(Collected data)
──────────

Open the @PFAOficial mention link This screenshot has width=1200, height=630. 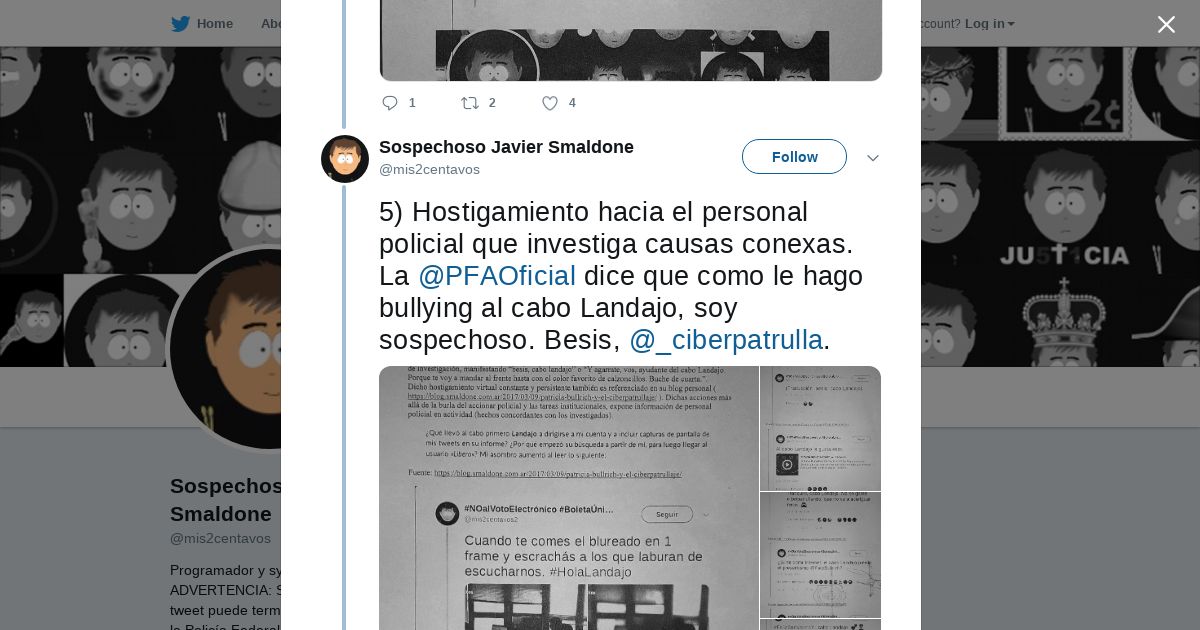click(x=497, y=276)
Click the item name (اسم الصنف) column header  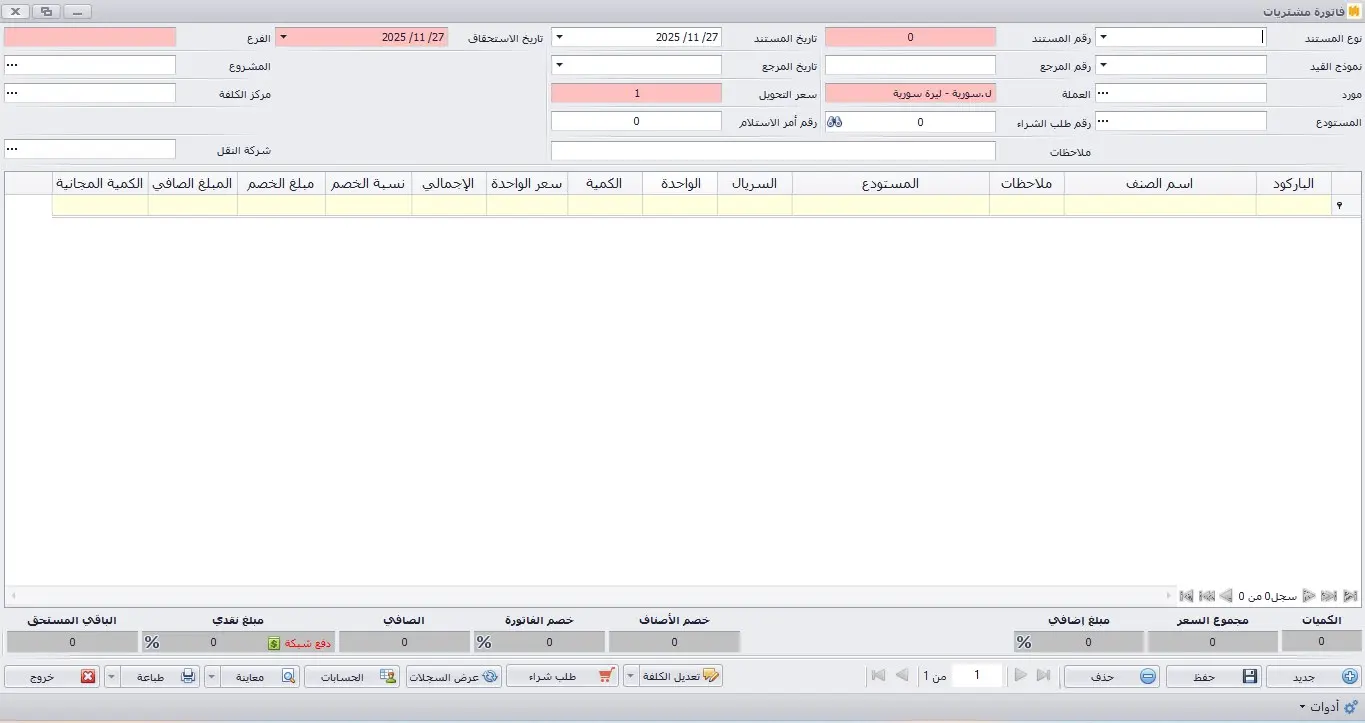[1160, 184]
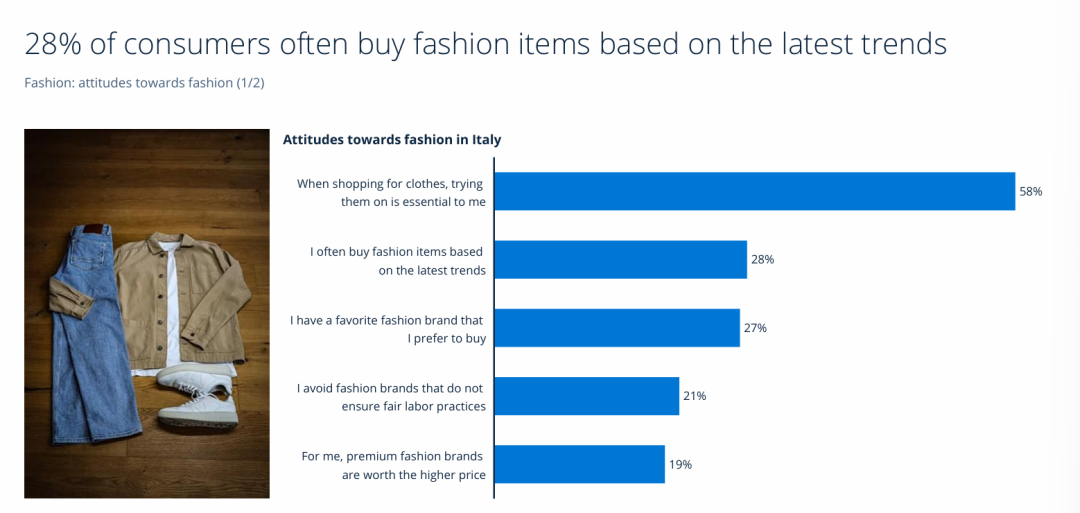Click the 58% data value label

click(1031, 191)
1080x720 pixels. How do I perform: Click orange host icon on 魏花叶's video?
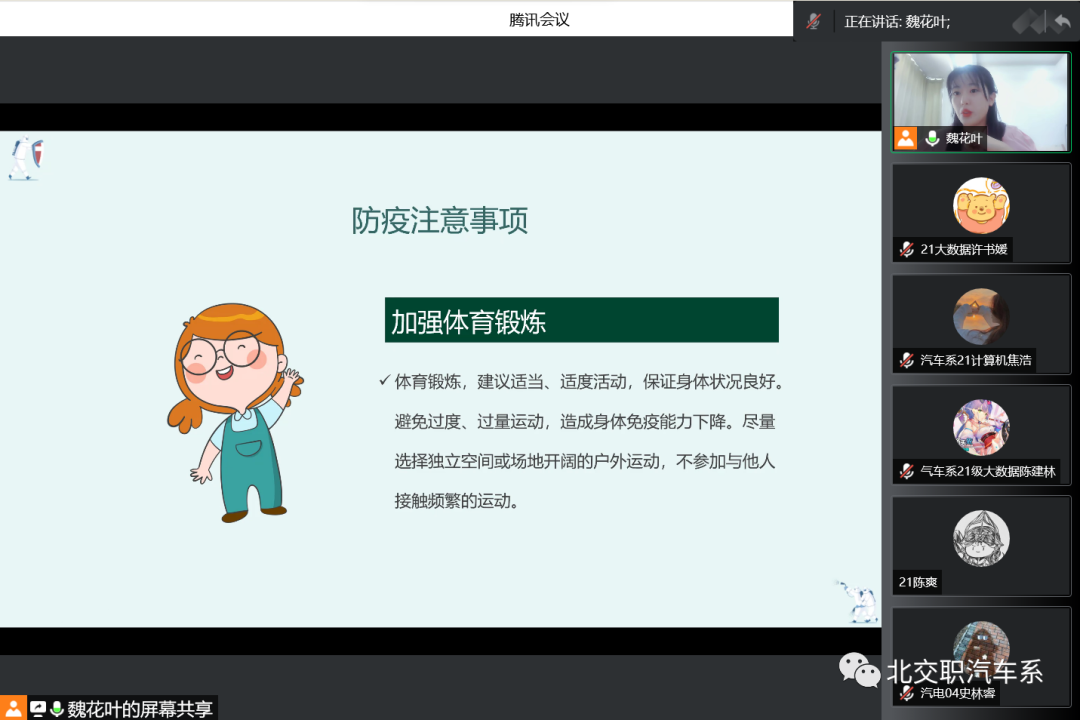click(905, 139)
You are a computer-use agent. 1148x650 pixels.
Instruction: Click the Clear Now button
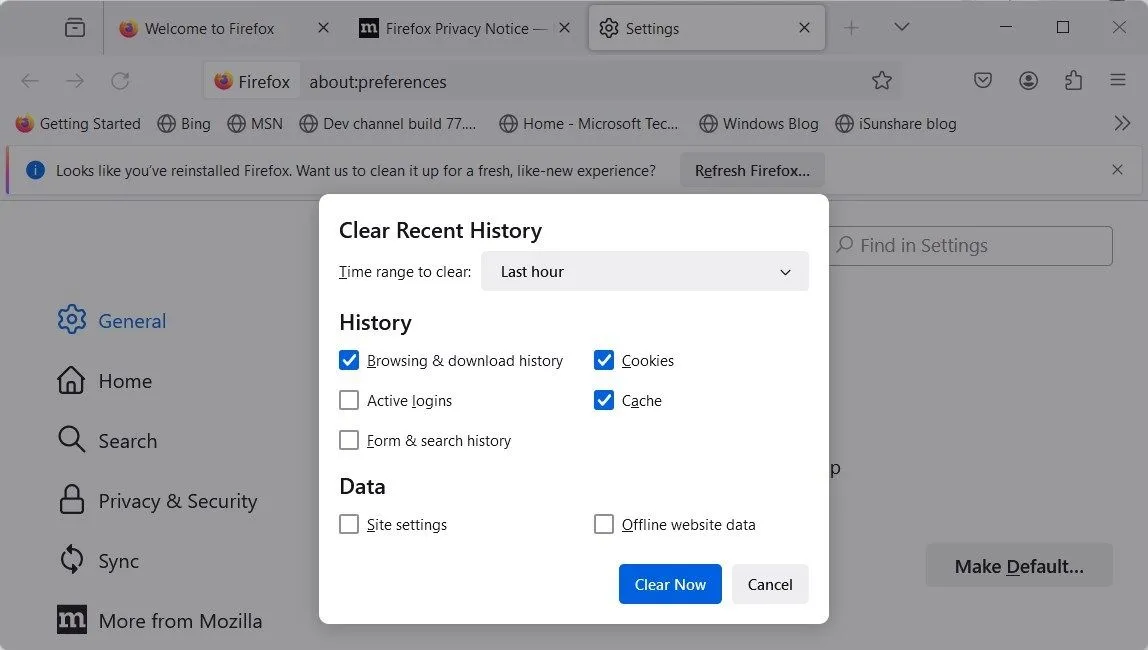point(670,584)
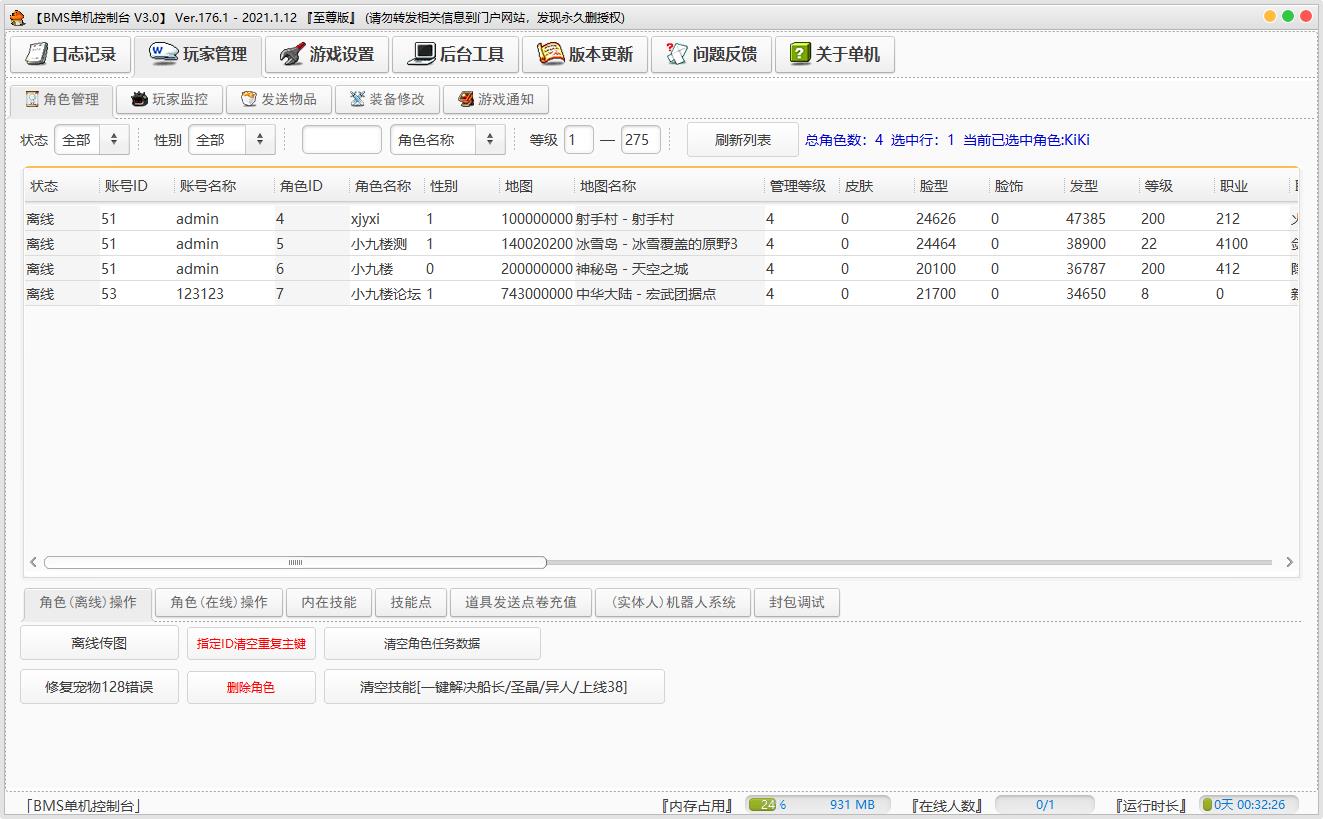Click the red 删除角色 button

(251, 687)

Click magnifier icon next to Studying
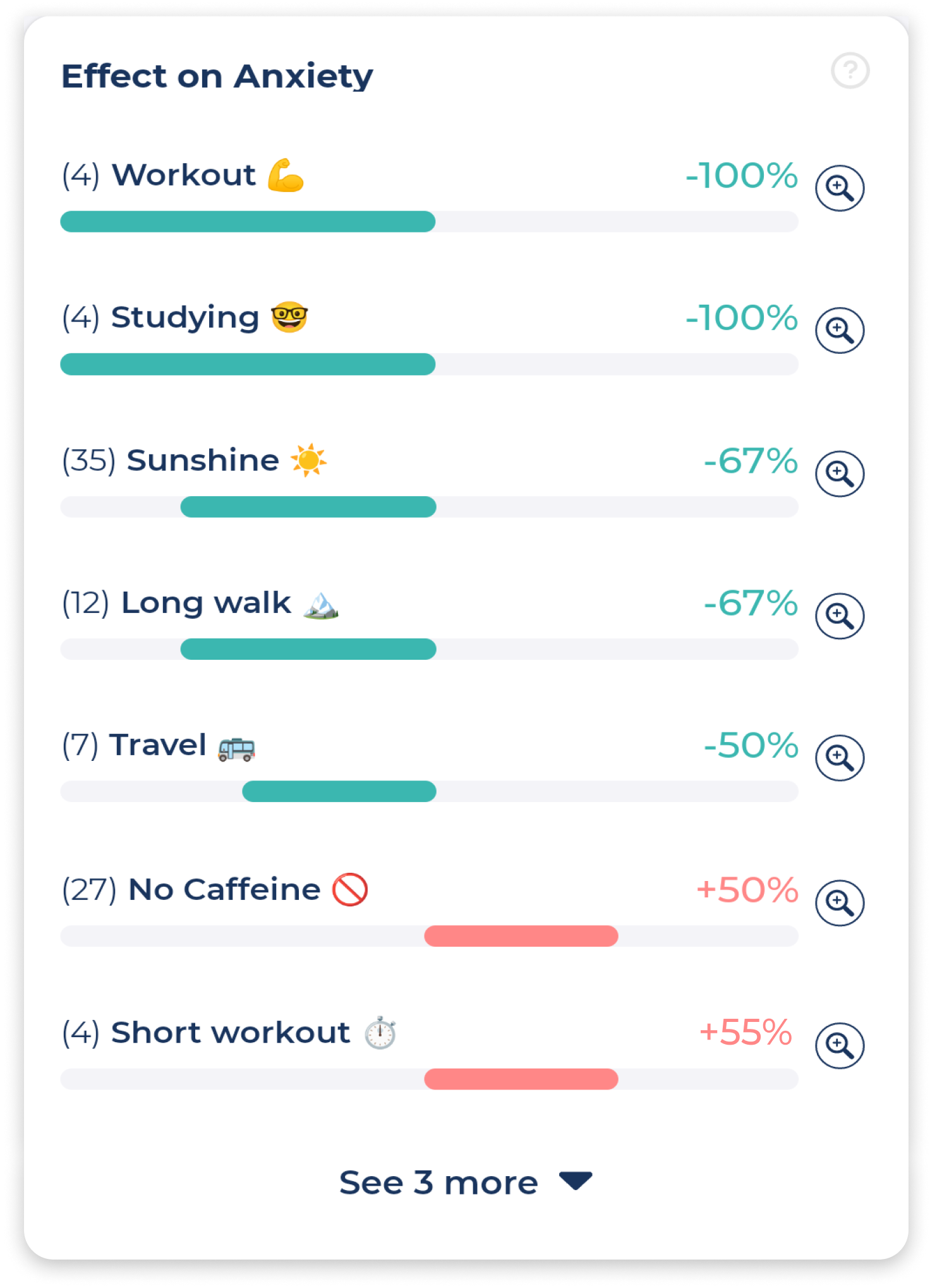coord(840,331)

──────────

■ **OBJECTIVE**
Quote the entries from the line containing "1080x720 pixels. How" through the end of the entries, both included, with the pictures left out.

■ **FINISHED EXERCISE**
1080x720 pixels. How do I perform: Click orange host icon on 魏花叶's video?
click(905, 139)
You are a computer-use agent. 1148x650 pixels.
Instruction: Click the Clear Now button
point(670,584)
Click the red 删除角色 button

(251, 687)

Click magnifier icon next to Studying
coord(840,331)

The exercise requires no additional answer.